Era ya innegable que el Pueblo Alemán, en la lucha épica con el inglés, con el bolchevismo, con el imperialismo, había resultado vencido, y por tanto, lo digo con toda claridad, había perdido el derecho a seguir existiendo, ni siquiera en el primitivo estadio de pueblo cazador y recolector. Así perdió también el derecho a poseer empresas de suministro hidráulico, puentes y caminos. Y también picaportes.
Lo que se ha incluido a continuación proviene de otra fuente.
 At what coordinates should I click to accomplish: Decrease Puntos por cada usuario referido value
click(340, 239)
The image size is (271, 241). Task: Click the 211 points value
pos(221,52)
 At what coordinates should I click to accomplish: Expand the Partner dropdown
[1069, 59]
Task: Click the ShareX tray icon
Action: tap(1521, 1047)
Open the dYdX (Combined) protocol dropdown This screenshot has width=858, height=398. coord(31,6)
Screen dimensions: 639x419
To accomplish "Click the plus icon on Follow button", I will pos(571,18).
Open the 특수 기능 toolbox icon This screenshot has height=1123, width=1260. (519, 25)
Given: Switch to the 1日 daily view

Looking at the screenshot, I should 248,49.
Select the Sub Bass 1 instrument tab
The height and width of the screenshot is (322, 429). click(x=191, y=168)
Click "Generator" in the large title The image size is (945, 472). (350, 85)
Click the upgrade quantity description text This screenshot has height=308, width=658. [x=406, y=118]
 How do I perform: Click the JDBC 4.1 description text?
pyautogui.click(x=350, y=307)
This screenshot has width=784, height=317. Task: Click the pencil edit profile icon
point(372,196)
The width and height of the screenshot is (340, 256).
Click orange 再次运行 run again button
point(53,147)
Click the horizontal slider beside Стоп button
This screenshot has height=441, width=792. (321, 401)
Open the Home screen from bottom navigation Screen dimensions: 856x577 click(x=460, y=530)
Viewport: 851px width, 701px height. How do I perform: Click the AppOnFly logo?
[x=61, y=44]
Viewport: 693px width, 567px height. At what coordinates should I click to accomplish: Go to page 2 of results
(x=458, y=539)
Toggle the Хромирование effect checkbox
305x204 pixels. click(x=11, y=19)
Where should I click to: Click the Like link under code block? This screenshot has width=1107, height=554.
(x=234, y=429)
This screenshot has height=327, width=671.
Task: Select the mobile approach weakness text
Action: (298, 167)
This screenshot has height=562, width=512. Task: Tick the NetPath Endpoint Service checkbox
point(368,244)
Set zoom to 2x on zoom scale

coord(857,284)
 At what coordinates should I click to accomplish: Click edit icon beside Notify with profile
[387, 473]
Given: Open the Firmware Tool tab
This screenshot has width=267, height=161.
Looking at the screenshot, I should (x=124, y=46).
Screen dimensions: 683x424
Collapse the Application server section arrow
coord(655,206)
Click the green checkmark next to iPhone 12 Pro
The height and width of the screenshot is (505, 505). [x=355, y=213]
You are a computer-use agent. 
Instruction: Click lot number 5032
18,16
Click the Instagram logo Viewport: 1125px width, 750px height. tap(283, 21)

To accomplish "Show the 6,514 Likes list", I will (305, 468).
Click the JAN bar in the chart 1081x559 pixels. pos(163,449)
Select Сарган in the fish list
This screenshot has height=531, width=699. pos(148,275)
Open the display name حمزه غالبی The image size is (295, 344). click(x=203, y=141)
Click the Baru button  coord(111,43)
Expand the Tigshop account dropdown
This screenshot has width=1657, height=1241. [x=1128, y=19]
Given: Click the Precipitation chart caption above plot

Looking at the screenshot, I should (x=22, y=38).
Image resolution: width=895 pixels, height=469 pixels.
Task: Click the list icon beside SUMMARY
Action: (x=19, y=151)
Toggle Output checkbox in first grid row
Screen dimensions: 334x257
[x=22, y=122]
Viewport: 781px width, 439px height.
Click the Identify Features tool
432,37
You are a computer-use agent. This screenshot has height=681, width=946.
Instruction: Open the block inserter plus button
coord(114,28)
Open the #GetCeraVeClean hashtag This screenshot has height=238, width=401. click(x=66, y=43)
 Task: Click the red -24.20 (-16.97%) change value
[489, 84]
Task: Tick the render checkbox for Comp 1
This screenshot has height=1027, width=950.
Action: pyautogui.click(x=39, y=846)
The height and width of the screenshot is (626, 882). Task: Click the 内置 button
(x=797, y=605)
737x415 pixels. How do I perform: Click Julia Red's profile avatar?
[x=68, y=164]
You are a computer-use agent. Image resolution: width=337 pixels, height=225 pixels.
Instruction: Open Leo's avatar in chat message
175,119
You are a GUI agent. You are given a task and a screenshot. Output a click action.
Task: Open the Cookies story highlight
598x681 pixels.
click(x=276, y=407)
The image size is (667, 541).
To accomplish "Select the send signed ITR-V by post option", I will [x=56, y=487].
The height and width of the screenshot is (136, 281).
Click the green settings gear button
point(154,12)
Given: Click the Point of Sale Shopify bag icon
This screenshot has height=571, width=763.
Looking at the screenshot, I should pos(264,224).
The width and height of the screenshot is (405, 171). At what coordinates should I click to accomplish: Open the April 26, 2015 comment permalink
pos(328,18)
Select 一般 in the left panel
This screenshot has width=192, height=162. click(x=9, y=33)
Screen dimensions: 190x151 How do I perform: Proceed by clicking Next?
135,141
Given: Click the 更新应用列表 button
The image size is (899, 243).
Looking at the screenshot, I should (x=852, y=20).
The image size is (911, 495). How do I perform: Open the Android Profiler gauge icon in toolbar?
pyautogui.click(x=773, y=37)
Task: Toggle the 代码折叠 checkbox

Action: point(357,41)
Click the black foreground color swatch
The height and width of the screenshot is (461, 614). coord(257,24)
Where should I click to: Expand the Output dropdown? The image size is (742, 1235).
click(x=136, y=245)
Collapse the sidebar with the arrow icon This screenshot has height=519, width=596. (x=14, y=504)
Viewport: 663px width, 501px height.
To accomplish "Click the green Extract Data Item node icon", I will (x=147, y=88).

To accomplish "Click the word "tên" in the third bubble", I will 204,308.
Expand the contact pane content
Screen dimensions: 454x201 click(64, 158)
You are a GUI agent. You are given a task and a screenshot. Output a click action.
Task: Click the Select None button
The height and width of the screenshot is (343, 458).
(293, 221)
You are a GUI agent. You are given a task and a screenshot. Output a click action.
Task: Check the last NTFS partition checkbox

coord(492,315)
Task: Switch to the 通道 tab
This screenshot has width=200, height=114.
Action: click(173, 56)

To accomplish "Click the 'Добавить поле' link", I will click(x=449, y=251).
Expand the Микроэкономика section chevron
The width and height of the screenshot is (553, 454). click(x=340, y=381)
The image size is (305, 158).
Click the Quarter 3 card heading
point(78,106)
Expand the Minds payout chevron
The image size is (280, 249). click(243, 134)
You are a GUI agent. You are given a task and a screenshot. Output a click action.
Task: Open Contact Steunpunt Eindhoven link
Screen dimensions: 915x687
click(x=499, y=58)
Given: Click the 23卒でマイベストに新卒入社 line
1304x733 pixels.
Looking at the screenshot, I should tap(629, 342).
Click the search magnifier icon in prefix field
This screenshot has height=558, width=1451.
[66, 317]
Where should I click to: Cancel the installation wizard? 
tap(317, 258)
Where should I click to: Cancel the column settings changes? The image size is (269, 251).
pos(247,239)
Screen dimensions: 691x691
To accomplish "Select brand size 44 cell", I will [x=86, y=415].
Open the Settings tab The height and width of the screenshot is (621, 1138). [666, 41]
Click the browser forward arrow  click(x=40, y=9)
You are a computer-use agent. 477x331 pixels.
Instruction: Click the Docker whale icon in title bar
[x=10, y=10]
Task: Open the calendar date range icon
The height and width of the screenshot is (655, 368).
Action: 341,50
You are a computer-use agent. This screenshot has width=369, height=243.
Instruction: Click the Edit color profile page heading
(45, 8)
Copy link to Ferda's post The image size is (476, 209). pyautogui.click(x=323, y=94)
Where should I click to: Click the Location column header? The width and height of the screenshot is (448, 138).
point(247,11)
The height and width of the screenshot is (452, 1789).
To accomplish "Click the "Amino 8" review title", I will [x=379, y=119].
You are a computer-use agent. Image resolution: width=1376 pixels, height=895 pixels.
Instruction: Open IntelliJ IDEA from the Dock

Por ese motivo di esa orden, y un poco además para llevar las cosas a término, porque, como es natural, de vez en cuando me paseaba un poco por delante y por los alrededores de la Cancillería del Reich, y a uno no le queda otro remedio que aceptar las cosas como son: con sus fortines volantes, el americano y el inglés habían aligerado considerablemente, a lo largo de todo el territorio, el volumen de trabajo que implicaba mi orden. Después, evidentemente, no pude controlar con todo detalle cómo se llevó a cabo la orden. Es fácil imaginar que tenía mucho que hacer conteniendo al americano por el oeste, rechazando al ruso por el este, continuando con el desarrollo urbanístico de la capital del mundo, Germania, etcétera, pero, en mi opinión, la Wehrmacht tendría que haber acabado con el resto de los picaportes. Y entonces, propiamente, este pueblo debería haber dejado de existir.

Sin embargo, como ahora compruebo, aquí sigue.

Eso me resulta bastante incomprensible.

Por otra parte: yo también sigo aquí, y eso tampoco lo entiendo.